Al confronto fra ciascuna esperienza personale, spiega il nostro interlocutore, bisogna prediligere la scelta di un centro specializzato che: «Oltre al percorso terapeutico sappia offrire a ciascuna paziente quelle attenzioni e quel tempo di cui lei necessita, anche se non sempre è facile». Di fatto, egli sottolinea che: «L’impostazione della consultazione è parte imprescindibile dell’atto terapeutico: se fossi seduto io al posto della paziente, cosa vorrei mi fosse offerto? Se ciascuno di noi curanti si cimentasse in questo esercizio, ogni paziente si sentirà accolta adeguatamente. Senza dimenticare l’importanza di farsi comprendere con un’adeguata traduzione del linguaggio “medichese” che sia ben recepito dalla paziente».
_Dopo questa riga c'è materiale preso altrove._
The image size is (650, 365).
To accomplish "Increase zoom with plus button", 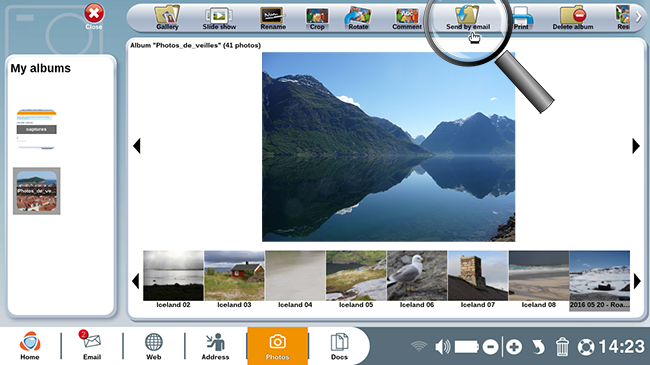I will pos(514,347).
Paziente che oscilla fra paure e razionalità, spiega Anna: «Il periodo che ricordo con più timore era quello in cui ero più preoccupata perché non sapevo, non conoscevo bene la situazione che poi il medico mi ha spiegato con cura e molto chiaramente: quando mi hanno detto che cosa era e mi hanno dato il suo nome e cognome, allora mi sono detta: va bene, anche io ho un nome e cognome e ora so chi è il mio nemico, combattiamo. E la battaglia l’ho vinta io!». Ribadisce l’importanza di «riuscire a trovarlo nel momento giusto, al suo insorgere, e questo si può fare solo attraverso i controlli come quello dello screening mammografico cantonale a cui ho aderito senza pensarci due volte. Ho trovato un tumore ancora davvero molto piccolo, mi è stata chiaramente spiegata la situazione, mi è stata proposta la terapia, mi sono sentita davvero seguita e ho trovato la forza. Alla fine la forza la trovi. E tutto questo mi ha salvato la vita».
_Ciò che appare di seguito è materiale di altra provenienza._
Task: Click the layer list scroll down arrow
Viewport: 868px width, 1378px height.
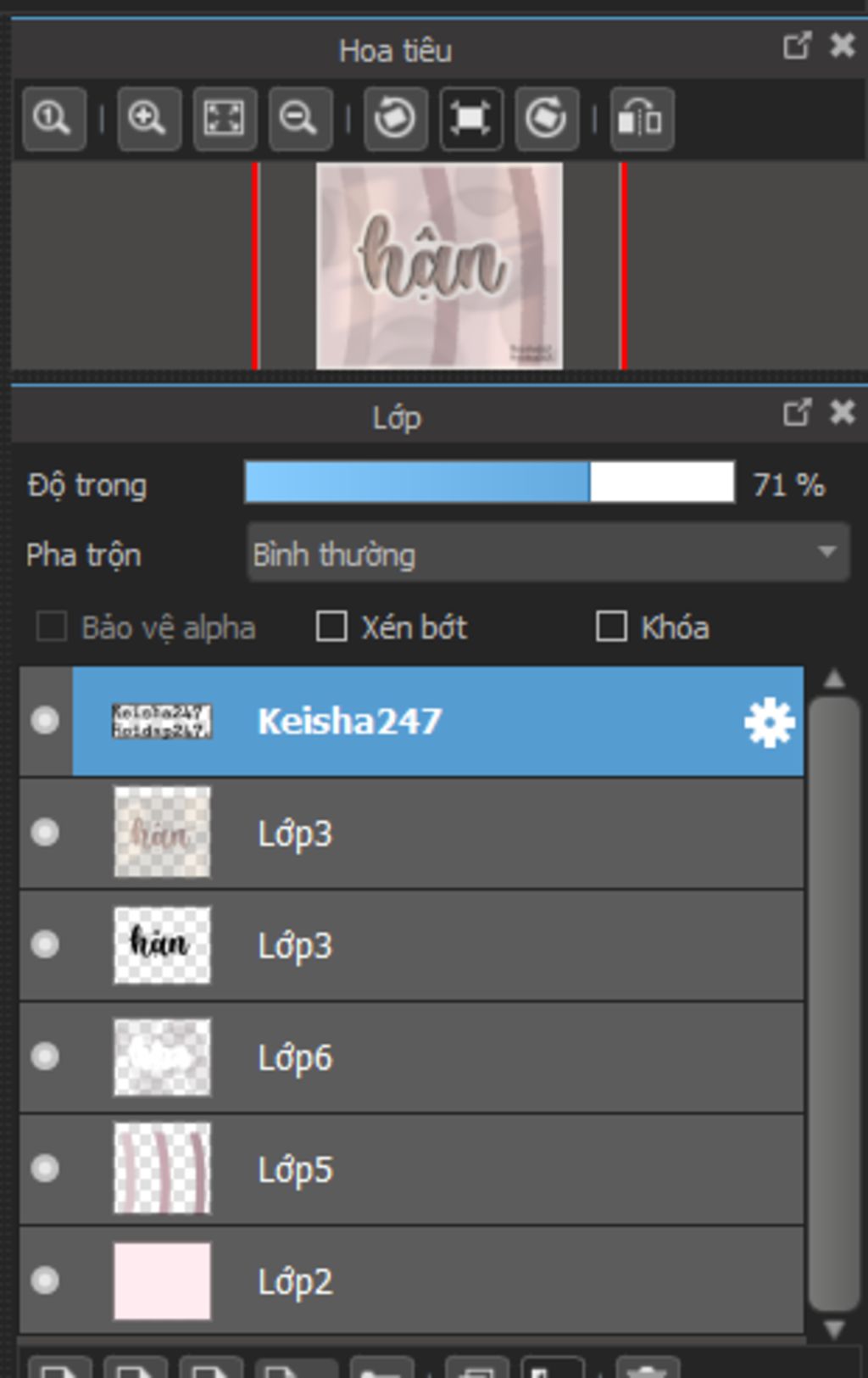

Da questa esperienza Anna ha sentito il bisogno di testimoniare alle altre donne il proprio percorso, per incoraggiare e sostenere le donne ancora indecise sul fare gli esami per la prevenzione del tumore al seno: «Non dovrebbe essere un’opzione, dovrebbe essere un dovere verso noi stesse e verso i nostri famigliari che non vogliamo veder soffrire». Anna oggi è una splendida cinquantasettenne. Quando ha scoperto il tumore ne aveva 50: «È successo proprio all’inizio del mio percorso di prevenzione».